NZOKOU Gildas                                                          Villeneuve d’Ascq, le 05/06/2008

UMR 8163 : Savoir, Textes et Langage.

Équipe « Pragmatisme Dialogique »                         

                                                     

                                      

 

 

Objet : Rapport de stage de recherche.

 

Compte-rendu détaillé de mon récent séjour de recherche au Gabon, qui se décline en deux temps : une partie institutionnelle et une autre purement scientifique.

 

     D’abord, arrivé le 01/04/2008 à Libreville (Gabon), j’ai du patienter le 07/04/2008 pour entamer mes activités scientifiques, toute l’académiques de Libreville étant en vacances de Pâque du 01 au 06 /04/2008. J’ai donc commencé par prendre part au séminaire qu’avait tenu le Pr Rahman les 7, 8 et 9 Avril au département de philosophie, dans le cadre de sa mission exploratoire (conjointe à la mienne) à L’université Omar Bongo (UOB) de Libreville.

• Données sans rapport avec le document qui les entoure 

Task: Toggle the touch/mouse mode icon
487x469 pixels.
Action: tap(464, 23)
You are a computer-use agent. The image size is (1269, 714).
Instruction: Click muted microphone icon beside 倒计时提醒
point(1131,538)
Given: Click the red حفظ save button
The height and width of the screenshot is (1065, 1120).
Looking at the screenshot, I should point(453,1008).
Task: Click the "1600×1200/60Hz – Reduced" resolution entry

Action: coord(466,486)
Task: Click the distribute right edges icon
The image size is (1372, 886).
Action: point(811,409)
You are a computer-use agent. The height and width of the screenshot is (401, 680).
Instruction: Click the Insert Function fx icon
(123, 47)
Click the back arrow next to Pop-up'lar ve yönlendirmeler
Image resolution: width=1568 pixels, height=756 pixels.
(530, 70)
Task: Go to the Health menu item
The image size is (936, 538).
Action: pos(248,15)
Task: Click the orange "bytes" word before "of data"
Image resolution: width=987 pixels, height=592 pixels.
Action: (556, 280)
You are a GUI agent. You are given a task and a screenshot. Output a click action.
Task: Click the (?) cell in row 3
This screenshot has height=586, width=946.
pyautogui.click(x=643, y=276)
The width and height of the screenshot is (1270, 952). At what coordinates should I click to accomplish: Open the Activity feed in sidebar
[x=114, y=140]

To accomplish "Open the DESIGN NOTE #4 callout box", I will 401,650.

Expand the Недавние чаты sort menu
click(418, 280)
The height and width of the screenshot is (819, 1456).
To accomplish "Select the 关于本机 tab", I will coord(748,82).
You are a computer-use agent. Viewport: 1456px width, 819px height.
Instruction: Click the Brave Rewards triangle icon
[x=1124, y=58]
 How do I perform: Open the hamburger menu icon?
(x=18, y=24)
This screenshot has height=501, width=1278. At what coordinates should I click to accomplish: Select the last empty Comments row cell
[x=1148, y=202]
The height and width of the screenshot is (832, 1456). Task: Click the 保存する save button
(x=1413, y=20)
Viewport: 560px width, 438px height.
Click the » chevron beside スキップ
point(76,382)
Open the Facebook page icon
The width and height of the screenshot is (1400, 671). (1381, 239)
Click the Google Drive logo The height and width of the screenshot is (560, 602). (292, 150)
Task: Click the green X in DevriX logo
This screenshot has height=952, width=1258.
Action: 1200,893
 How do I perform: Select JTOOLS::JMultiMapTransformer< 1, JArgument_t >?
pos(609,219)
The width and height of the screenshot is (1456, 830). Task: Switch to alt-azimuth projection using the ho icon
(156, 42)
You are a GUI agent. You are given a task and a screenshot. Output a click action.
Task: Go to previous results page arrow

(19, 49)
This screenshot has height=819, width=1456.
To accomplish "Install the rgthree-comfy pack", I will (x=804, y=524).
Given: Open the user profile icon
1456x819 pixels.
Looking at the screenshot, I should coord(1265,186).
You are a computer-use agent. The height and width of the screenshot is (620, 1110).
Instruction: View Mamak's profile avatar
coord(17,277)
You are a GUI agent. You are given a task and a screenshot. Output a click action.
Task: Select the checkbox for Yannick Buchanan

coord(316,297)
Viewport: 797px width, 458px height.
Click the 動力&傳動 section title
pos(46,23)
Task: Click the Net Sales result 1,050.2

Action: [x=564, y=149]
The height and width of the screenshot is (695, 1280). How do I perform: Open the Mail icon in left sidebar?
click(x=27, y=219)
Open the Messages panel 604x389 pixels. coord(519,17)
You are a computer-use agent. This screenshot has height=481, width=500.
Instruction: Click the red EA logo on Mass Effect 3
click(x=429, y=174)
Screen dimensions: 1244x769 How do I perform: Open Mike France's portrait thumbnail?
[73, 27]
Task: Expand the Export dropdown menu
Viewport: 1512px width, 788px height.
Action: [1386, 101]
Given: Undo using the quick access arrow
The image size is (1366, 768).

Ensuite, j’ai bénéficié de quatre séances d’exposé les 12, 17, 23 et 30 Avril 2008, où j’ai présenté l’interprétation qui est faite, au niveau de notre équipe Pragmatisme Dialogique, de « la sémantique des mondes possibles » dans le cadre des discussions sur les fondements philosophiques de la logique modale. Et, dans le même élan de diffusion scientifique, j’ai travaillé, en accord avec le responsable des enseignements de logique formelle (du département de philosophie de Libreville), à présenter notre modèle de Logique Dialogique.

     Parallèlement à cette action de diffusion paradigmatique, le travail de recherche proprement dit a consisté, dans une large mesure, à recueillir du matériau linguistique essentiel à mes investigations en logique formelle. Il s’est agit précisément de récolter des transcriptions de textes de la tradition orale bantu, dont les plus importants sont de type argumentatif, dans le but d’y voir le déploiement correct ou non de l’inférence logique. Ici, malheureusement, le matériau que je suis parvenu à réunir n’est pas encore conséquent,  et ce par la faute d’une absence prolongée du spécialiste de l’oralité au niveau du département d’anthropologie culturelle de l’UOB.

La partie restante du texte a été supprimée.